Yıllar geçiyor, ama kendi vatanın olduğu halde başka topraklarda yaşamak kolay olmuyor. Zaman geçiyor ihtiyarlar dünyasını değişiyor, genç nesiller doğuyor. Yaşam devam ediyor derken, o melun olaylar patlak veriyor. Fitne törediliyor. Bu fitneyi töredenler ne   Özbek, ne de Türklerdir. 1989 yılının haziran ayının başlarında tarihimize Fergana olayları olarak geçecek trajedi baş veriyor. Uzun yıllar bir yerde yaşamış iki Türk soylu kardeş halk birbirine karşı koyuldu. Ölenler, yaralananlar oldu. Bu olayların sonucunda Ahıskalılar yeni yeni adapte oldukları yerleri terk etmek zorunda kaldılar. Kamplarda, sonra Rusya ve Ukrayna köylerinde yaşamak varmış kaderde. İmkan bulanların bir kısmı Azerbaycan’a taşındı. Bu günler, bu tarih halkımızın hafızasından bir daha silinmeyecek.
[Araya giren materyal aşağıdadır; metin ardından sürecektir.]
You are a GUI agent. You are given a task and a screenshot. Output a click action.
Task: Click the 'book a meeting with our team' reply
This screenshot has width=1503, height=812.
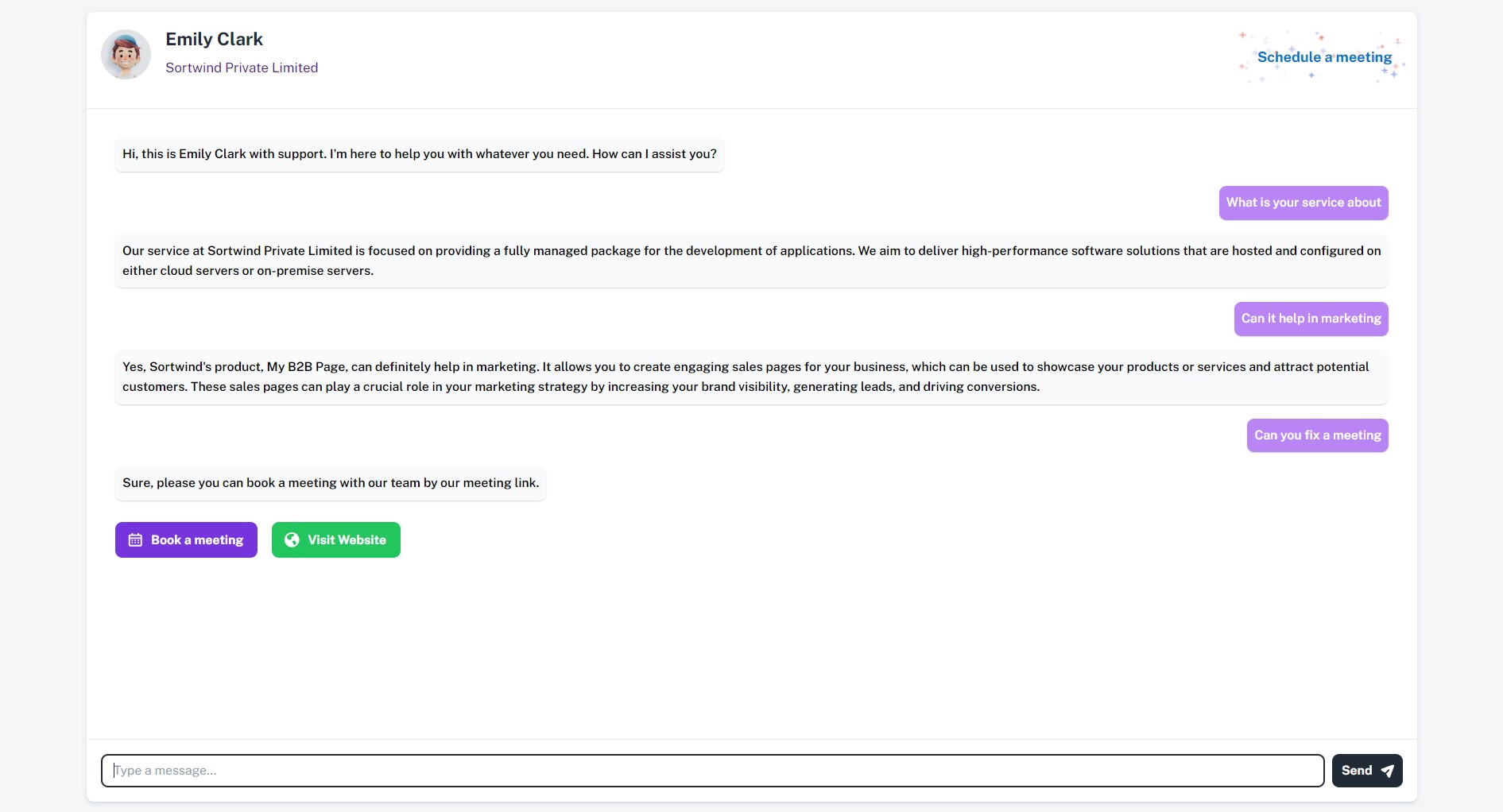331,483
Bu acıları unutmak mümkün değildir.

 

Bir daha tekrar ediyorum bu olayları yapanlar kardeş Özbek halkı değildi. Özbeklerin içinde yaşayan şeytanlar idi. Kendi insanlarını bile öldürmekten çekinmeyen kapıkulu, eli kanlı insanlar Özbek olamazdılar. Ben bu olaylara göre Özbek halkını suçlamıyorum. Özbekler ve Türkler kardeştir. Ama o zaman iktidarda olan yetkililer olayları yatıştıramadıkları için suçludur. Şimdiki hükümet Fergane faciası için Ahıskalı Türklere bir özür borçludur. Özür dilemek bir erdemdir. Bazı insanlar diyor ki, geçmişi hatırlamaya ne gerek var. Yaraya tuz basmanın ne anlamı var.

Bugün halkımız Özbekistan’da emin ve amanlık içinde yaşamlarını sürdürmektedir. Anlatmak istediğim böyle olaylardan ibret alınması, gelecekte baş verecek feci olayların karşısının alınmasıdır. Kimse geçmişe takılıp kalamaz ama geleceği kurmak için de geçmişi unutmak olmaz. Yaşadığımız olaylar unutulması kolay sıradan olaylar değildir. Bu yıl Ahıska sürgününün 75. yılı, Fergana olaylarının 30. yılı tamamlanmaktadır. Bu trajedi tarihleri hem Türkiye’de hem de halkımızın yaşadığı ülkelerde anılmalıdır. Bu günlerde bu olaylarla ilgili hem Gürcistan’da hem de Özbekistan’da tedbirler geçirilmelidir. Özbekistan’da Ahıskalıların yaşadıkları yerlerde, Taşkent şehrinde ölenler için mevlit okunmalı, ikramlarda bulunulmalı, dualar okunmalıdır. Devlet büyüklerinin katılımı sağlanmalıdır. Herkes bilsin ki Türkler ve Özbekler kardeştir. Hiçbir fitne fesat, hiçbir olay bizim bu kardeşliğimizi bozamayacaktır.